Posts Tagged ‘pregnant’
ever growing

I caught a glimpse of myself – my 24-weeks-pregnant self – in the mirror this morning while getting ready. And I started crying.
Because it is beautiful.
The curves.
The ever-growing bulge.
The soft cocoon that is housing my most precious gift.
It is beautiful, this place where he lives and breathes, where his heart beats and legs kick.
Yes, I love my pregnant belly. How could I not love this place that is home and haven to my sweet baby?
both of us

It’s unexpected, I think, this thing that happens when a woman finds out she’s expecting. Of course, I can’t speak for all women who have experienced the miracle of pregnancy, but for me it only took a few minutes after seeing the second pink line on the home pregnancy test to fall madly in love with the microscopic life inside me. It only took a moment to dream a million dreams. It only took a few hours to start craving strange food combinations like kosher hot dogs with mango chutney. And it only took about a day to succumb to a million fears. But then something lovely happened – that little peanut, that little spark of life, taught me something.
You see, the day after I found out I was pregnant, I was driving after dark, tailed by a swerving, veering, speeding two-ton Chevy jam-packed with rollicking teenagers.
“Little shits,” I said, glancing in the rear view mirror as the car nearly rammed my bumper. White-knuckling the wheel, I pulled off the side of the road, breathed in slowly, and let the twerps and the noise of their rap music pass far beyond me. I clutched my abdomen in the hopes of comforting myself and the zygote inside but, in that moment, realized I would not now or ever be able to protect my baby from danger. From idiot drivers. From sickness. From risk. From disease. From any of the dreadful things we experience in all our living and dying.
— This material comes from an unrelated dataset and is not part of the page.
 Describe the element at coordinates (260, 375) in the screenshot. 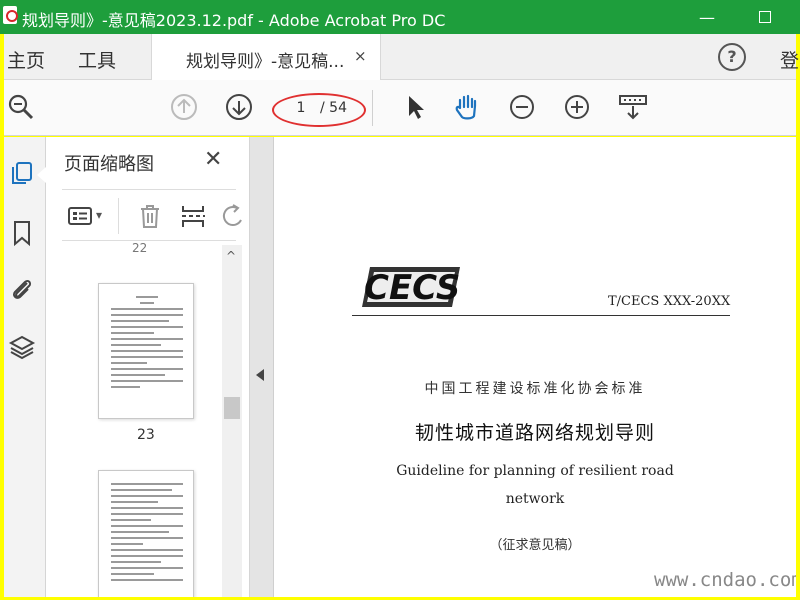

I see `collapse-arrow-icon` at that location.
Even as a new human being came alive in me, I couldn’t help thinking that, while I may keep many things from hurting my child, I could never fend off hazard, uncertainty, death.
But as I pulled back onto the road, soothed by calming breaths and a lesson learned, my shoulders relaxed and my heart rate slowed. The pressure fell away. The fear did, too.
All I would need to do was love this child, I realized. Just love. It seemed little peanut wanted me to know that as early as possible. It would make life easier on both of us.